DIRECTIONS FOR THIS TASK: In the biography of Stephen Ladyman below, translate this sentence into Spanish: "Stephen John Ladyman (born 6 November 1952) is a British Labour Party politician who was the Member of Parliament (MP) for South Thanet from 1997 until 2010."

EXCERPT PROVIDED:
━━━━━━━━━━━━━━━━━━━━━━━━━━━━━━

Stephen John Ladyman (born 6 November 1952) is a British Labour Party politician who was the Member of Parliament (MP) for South Thanet from 1997 until 2010.

Early life
He attended the Birkenhead Institute Grammar School for Boys (became the comprehensive Birkenhead Institute High School then closed in August 1993) on Tollemache Road in Claughton, before studying at Liverpool Polytechnic where he received a BSc in Applied Biology.

He did work placements at Rothamsted Experimental Station in Harpenden and at Ministry of Agriculture, Fisheries and Food in Liverpool, before studying for a PhD awarded by the University of Strathclyde for researching natural isotopic abundances of elements to enable prediction of soil development when at the Natural Environment Research Council's radiocarbon laboratory, in the Scottish Universities Research and Reactor Centre, East Kilbride.

━━━━━━━━━━━━━━━━━━━━━━━━━━━━━━

PROVIDED DATA:
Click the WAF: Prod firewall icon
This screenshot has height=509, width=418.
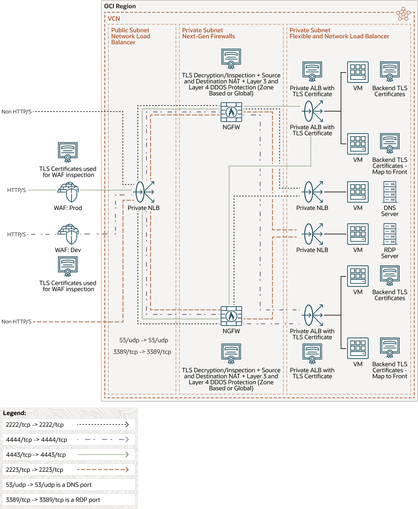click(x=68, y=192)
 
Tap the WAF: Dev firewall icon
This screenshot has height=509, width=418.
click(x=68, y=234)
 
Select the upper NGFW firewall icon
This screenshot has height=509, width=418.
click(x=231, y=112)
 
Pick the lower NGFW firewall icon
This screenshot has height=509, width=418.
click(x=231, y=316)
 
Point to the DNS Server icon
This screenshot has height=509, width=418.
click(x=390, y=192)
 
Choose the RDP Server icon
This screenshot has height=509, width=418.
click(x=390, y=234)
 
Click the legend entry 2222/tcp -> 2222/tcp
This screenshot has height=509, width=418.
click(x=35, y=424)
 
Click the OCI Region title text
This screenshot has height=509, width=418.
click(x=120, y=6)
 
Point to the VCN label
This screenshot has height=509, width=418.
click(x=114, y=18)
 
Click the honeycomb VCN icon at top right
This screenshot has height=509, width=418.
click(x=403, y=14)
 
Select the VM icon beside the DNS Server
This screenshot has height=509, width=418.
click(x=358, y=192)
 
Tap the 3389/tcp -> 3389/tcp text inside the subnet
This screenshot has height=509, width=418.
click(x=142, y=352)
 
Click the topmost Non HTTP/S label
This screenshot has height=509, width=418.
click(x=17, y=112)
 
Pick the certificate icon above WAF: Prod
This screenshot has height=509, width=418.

━━━━━━━━━━━━━━━━━━━━━━━━━━━━━━

TASK OUTPUT: Stephen John Ladyman (nacido el 6 de noviembre de 1952) es un político británico del Partido Laborista que fue miembro del Parlamento (MP) por South Thanet desde 1997 hasta 2010.